> Records for the exercise:
################

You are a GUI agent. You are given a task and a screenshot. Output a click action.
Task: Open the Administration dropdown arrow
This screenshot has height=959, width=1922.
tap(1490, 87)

################

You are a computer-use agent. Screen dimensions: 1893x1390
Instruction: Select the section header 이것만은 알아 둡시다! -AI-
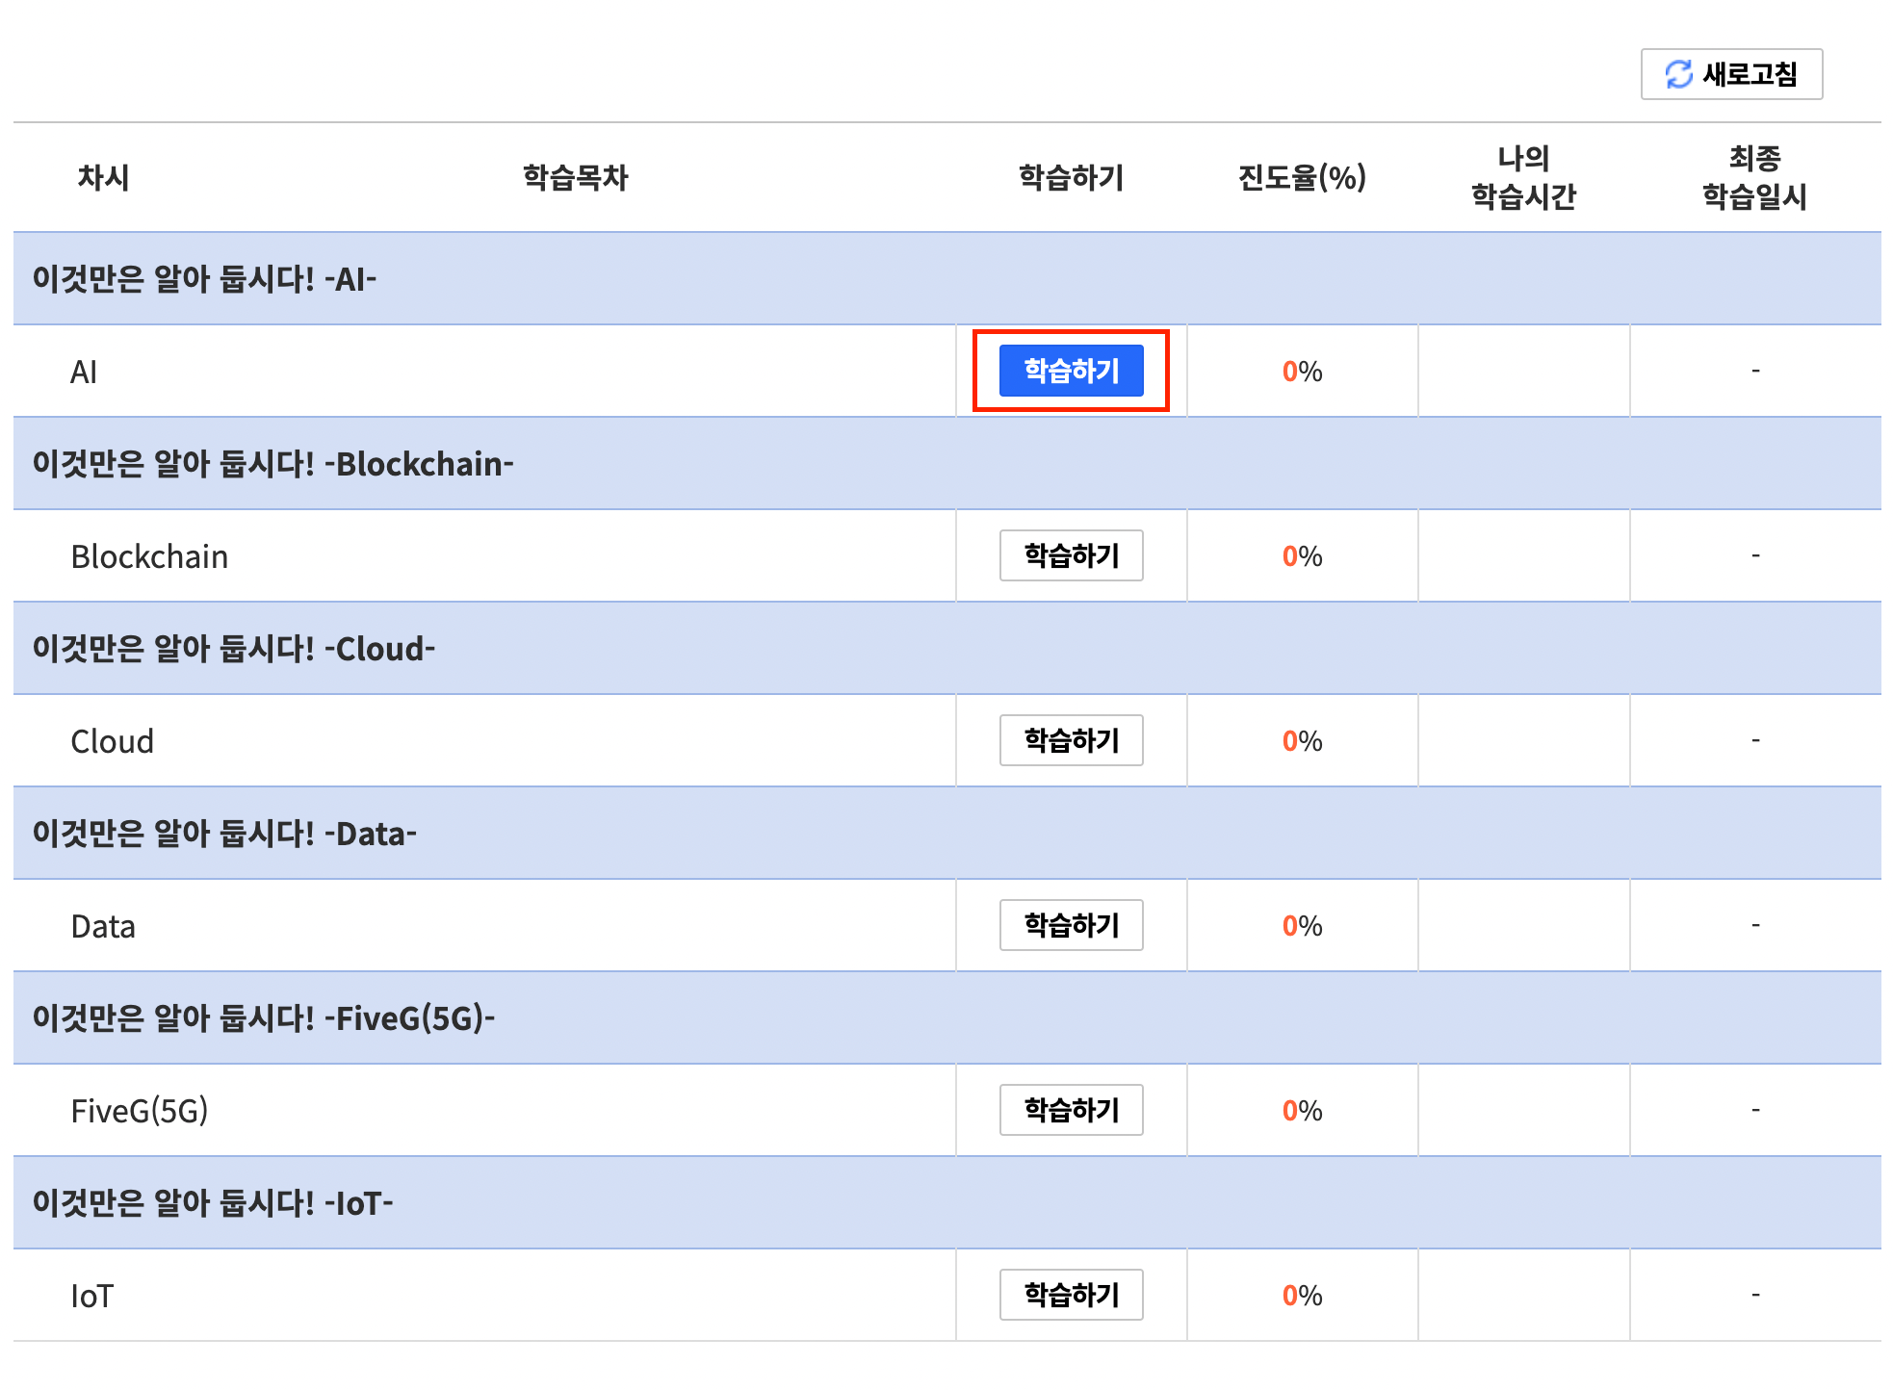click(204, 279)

################

> Work to be completed: What lines above contain the word "agent"? Please copy each one.

> Answer for the task:
You are a GUI agent. You are given a task and a screenshot. Output a click action.
You are a computer-use agent. Screen dimensions: 1893x1390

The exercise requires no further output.